教育研究所
No.339 「支え合うこと」ということ(2012年11月07日)
「支え合う」ということは,「支えること」と「支えられること」から成り立っている。
しかし,「支えること」と「支えられること」はどちらか一方的なものではない。
支える側に回ったり,支えられる側に回ったりして,自然に支え合って生活している。
最近「最強のふたり」というフランス映画を見た。
見終わって,心が温かくなり,幸せな気分を味わった。
パラグライダーの不慮の事故で半身不随になった大富豪とそれを介護するスラム育ちのアフリカの青年との実話を元にした話である。
障害者と介護人というと,「支える人」と「支えられる人」に一方的に分かれるように思いがちである。
この映画では,そんなことはみじんも感じられない。
障害者についての常識や偏見から自由な青年は,ずけずけものを言い,大富豪をひとりの人間として扱い,できることを何でもやらせようとする。
年齢も,環境も,好みも違う。
しかし,ふたりは,いろんなことを愉快に一緒に経験する中で,お互いを認め合い,なくてはならない存在になっていく。
お互いに「支え合って」いく。
タイトルの通り何をするにも「最強」になっていく。
こんな関係を見て,人間って本当にすてきだなと感激した。
教室での学びも,子どもたち同士の「支え合い」があるかないかでは,学びの質も,成果も大きく違ってくる。
私は,中学校で,英語の授業に長年携わってきたが,同じ学習(指導)内容を同じ学習(指導)方法で進めても学級の集団としての質によって結果は大きく違ってくる。
生徒に形成される科学的な認知活動の研究に力を入れることと同様に,支え合い,学び合いの研究をすることはとても重要である。
学校,学級という場での支え合い,学び合いができると,子どもたちは「最強の学ぶ仲間たち」になることができる。
今年,8月に行われた教育展望セミナー(一般財団法人教育調査研究所主催)の中学校部会で,茨城県牛久市立下根中学校から「学び合い」についてのすばらしい実践提案があった。
研究テーマは,「一人一人の生徒の対話のある学びを通した学力の育成」~学びの共同体の学校作りの中で~であった。
それは,集団の学びを通して,「共感力」や「自己肯定感」や「集団参加能力」といったものが育成され,支持的な学習集団が学力の形成に大きく影響する。
そして,指導方法として小集団での活動を多く取り入れることにより,子ども同士の雑然とした対話の中には「わからない」「できない」が自然に出てきて,「どこが分からないのか」「なぜ分からないのか」を明らかになる。
その徹底した学び合いの中で,言語活動が活発になり,問題解決が図られたと報告された。

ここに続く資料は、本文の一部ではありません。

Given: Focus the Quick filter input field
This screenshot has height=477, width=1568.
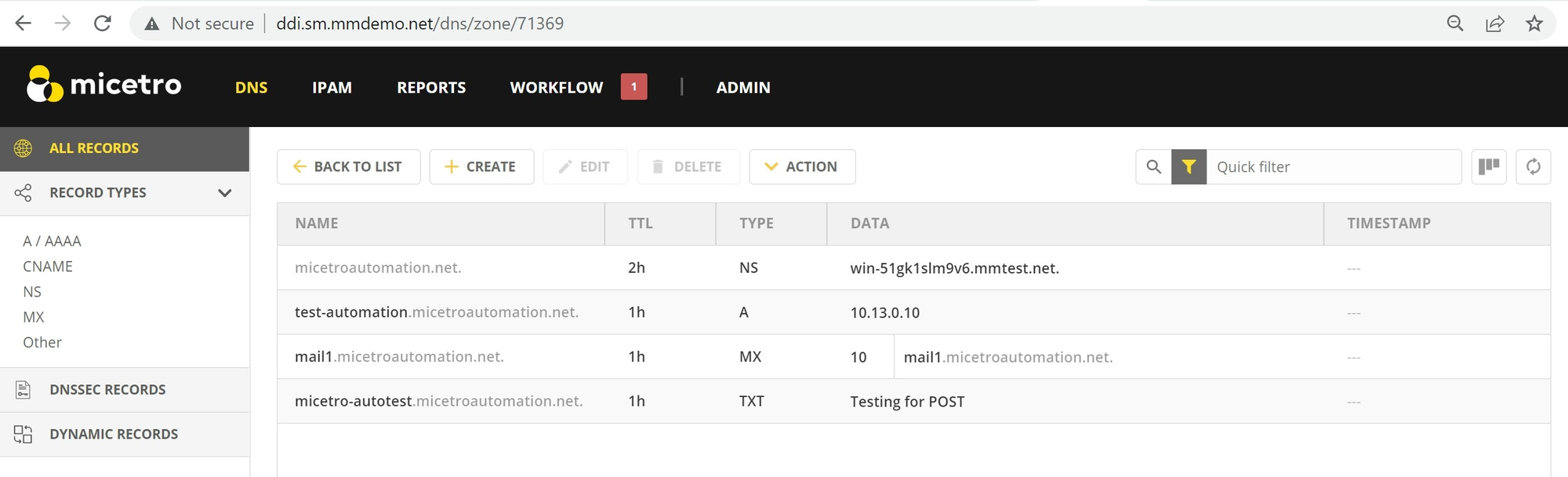Looking at the screenshot, I should click(x=1334, y=167).
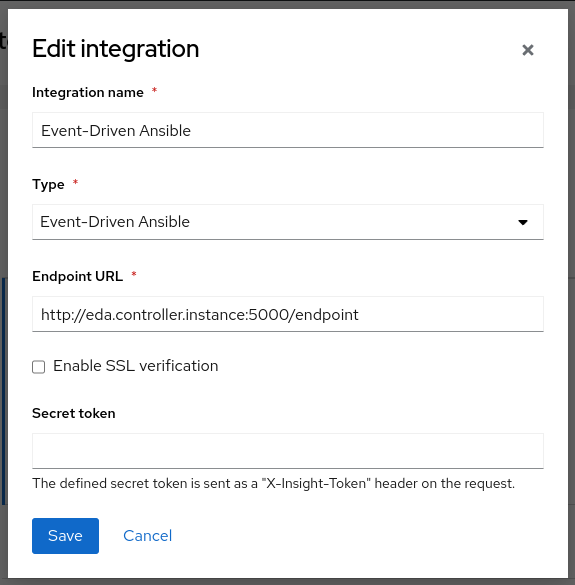The image size is (575, 585).
Task: Focus the Integration name text field
Action: point(288,130)
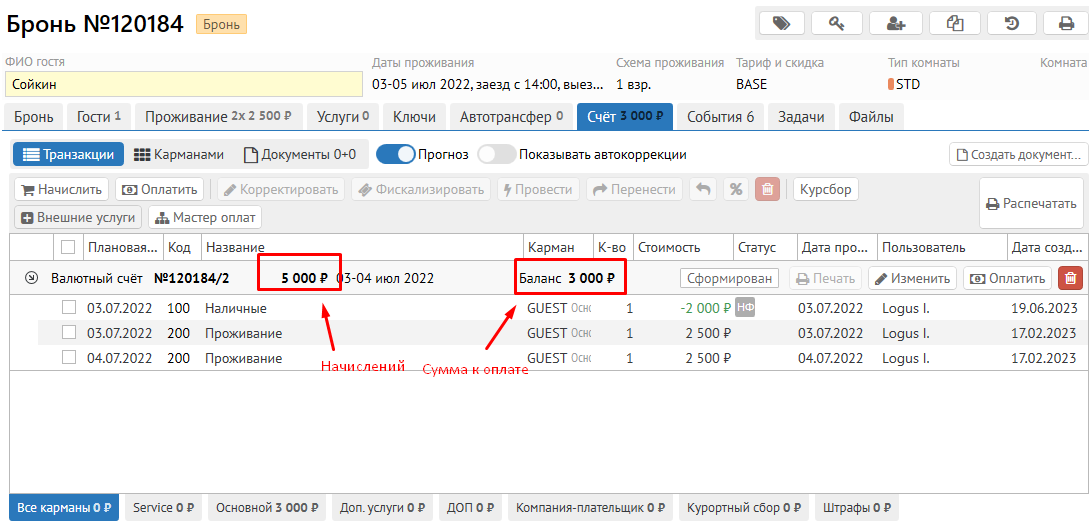
Task: Open the Проживание tab
Action: point(218,117)
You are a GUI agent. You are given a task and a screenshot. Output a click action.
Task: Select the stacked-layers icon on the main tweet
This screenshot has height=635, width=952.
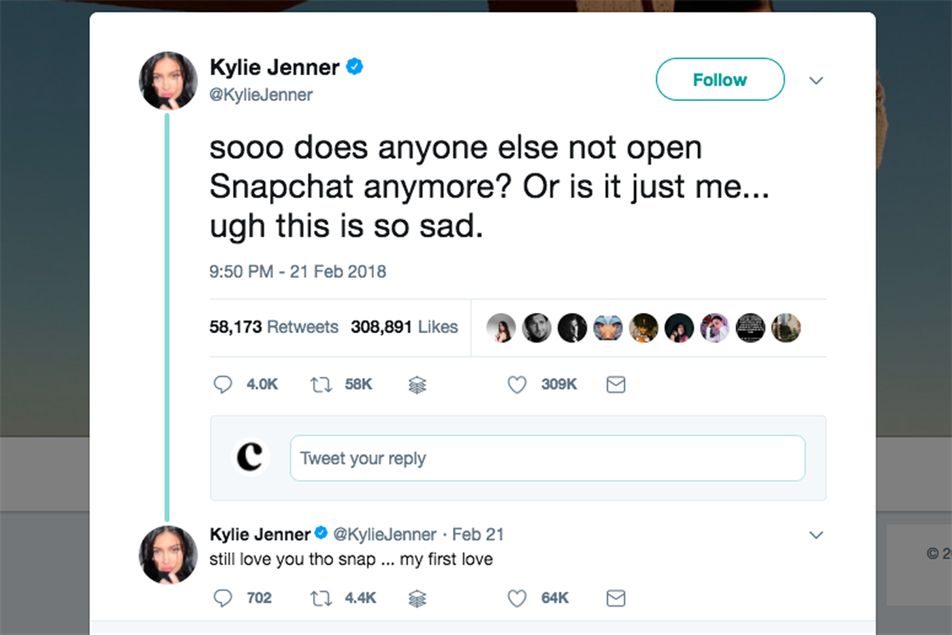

その結果,子どもたちの学力は大きく上がったということである。
下根中学校では,学校の組織目標として,「日々の授業を通して互いに学び合える学習集団を作る」とし,学校全体で取り組んでいるという。
さらにこの取り組みは,牛久市内の全小・中学校に波及しどの学年でも,どの教科でも成果を上げているという。